Deserción escolar; ¿falta de esperanza?

¿Cómo es posible que de cada diez niños que entran al primer grado solo dos terminan con un bachillerato, completando el décimo primer año de educación formal que se ofrece en Costa Rica?
Para un país que se enorgullece por su nivel cultural educativo, y que ha logrado su competitividad relativa a nivel global mucho a merced de tener una población formada y talentosa, estos datos parecen ser insólitos y contraproducentes.

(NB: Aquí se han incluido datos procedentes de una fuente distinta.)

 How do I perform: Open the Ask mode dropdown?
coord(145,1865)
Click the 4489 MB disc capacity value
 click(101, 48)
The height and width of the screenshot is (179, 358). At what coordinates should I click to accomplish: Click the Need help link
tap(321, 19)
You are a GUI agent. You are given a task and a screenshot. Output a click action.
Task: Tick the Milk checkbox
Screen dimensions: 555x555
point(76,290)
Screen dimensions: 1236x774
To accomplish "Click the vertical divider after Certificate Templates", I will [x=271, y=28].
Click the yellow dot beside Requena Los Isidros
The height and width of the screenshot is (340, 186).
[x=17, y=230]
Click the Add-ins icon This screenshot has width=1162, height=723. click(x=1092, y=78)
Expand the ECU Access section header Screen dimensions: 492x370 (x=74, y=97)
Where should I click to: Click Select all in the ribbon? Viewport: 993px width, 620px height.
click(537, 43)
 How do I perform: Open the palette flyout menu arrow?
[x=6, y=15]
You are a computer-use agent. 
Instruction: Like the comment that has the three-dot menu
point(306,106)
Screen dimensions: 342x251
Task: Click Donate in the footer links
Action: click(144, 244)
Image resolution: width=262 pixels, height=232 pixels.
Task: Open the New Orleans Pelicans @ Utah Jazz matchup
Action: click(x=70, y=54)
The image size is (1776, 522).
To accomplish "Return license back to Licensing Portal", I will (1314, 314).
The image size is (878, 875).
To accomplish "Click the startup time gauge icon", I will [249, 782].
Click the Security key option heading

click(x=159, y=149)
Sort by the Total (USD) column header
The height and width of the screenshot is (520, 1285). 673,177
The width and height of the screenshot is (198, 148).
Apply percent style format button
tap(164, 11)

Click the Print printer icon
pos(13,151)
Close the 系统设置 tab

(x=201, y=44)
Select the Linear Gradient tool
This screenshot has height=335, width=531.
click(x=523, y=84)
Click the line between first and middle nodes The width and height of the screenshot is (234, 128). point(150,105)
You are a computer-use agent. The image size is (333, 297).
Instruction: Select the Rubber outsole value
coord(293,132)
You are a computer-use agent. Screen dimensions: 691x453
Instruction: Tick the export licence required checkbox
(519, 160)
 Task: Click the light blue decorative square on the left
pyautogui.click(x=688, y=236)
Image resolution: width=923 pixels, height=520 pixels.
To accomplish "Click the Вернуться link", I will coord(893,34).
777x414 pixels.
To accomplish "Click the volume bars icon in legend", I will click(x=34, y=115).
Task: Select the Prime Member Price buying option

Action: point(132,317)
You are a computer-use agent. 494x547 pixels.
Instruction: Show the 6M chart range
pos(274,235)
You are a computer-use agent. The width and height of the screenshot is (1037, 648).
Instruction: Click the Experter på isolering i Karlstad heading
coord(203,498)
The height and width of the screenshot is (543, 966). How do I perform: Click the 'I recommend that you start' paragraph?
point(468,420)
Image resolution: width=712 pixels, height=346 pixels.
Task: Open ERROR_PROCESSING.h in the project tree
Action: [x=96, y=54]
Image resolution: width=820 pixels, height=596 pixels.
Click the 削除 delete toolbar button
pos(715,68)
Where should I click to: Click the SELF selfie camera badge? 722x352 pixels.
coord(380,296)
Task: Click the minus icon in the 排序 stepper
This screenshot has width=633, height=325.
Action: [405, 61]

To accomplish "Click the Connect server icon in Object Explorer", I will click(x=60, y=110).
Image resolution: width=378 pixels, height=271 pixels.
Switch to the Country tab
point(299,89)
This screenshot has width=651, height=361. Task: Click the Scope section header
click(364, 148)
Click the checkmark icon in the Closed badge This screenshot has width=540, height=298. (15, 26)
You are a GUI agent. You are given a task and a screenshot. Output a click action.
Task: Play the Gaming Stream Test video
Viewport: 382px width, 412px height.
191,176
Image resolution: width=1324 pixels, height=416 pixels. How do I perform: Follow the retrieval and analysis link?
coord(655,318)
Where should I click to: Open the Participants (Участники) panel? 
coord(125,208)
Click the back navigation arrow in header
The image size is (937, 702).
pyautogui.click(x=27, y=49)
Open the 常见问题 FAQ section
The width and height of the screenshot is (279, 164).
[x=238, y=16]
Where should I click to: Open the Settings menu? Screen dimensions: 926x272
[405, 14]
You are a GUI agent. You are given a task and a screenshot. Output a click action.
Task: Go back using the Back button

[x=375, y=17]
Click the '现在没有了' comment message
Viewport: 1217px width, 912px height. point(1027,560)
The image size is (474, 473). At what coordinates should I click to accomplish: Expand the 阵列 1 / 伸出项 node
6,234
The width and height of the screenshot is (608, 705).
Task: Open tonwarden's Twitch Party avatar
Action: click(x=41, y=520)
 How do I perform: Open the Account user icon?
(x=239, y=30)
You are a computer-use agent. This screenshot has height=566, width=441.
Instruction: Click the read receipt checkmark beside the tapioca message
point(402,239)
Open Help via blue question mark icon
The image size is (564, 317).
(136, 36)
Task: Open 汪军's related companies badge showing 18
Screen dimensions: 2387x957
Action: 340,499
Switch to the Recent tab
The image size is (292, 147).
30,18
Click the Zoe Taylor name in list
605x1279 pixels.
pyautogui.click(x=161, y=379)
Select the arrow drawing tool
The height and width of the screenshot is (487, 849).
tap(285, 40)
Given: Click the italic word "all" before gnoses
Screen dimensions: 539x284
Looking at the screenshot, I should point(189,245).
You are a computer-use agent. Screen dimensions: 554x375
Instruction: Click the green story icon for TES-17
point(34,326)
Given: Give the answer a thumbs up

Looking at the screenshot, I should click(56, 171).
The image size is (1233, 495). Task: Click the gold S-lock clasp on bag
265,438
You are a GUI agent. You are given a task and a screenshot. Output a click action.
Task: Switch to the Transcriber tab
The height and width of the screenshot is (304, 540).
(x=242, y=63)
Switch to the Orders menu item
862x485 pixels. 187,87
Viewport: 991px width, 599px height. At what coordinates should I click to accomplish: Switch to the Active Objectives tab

Cuando he comentado esta situación con algunas amistades me han hablado de la llegada de tantos “inmigrantes”. Otros critican la calidad de los docentes, mientras que algunos pocos me dicen que el sistema educativo no tiene suficiente financiamiento para pagar bien a los educadores. Se habla de la necesidad económica de familias que obliga a sus hijos entrar a la fuerza laboral para “ayudar” antes que terminan sus estudios, la influencia de tanta televisión y el ambiente cultural familiar, el currículo, y de los criminales que rodean los centros educativos como otras de muchas explicaciones de la alta tasa de deserción.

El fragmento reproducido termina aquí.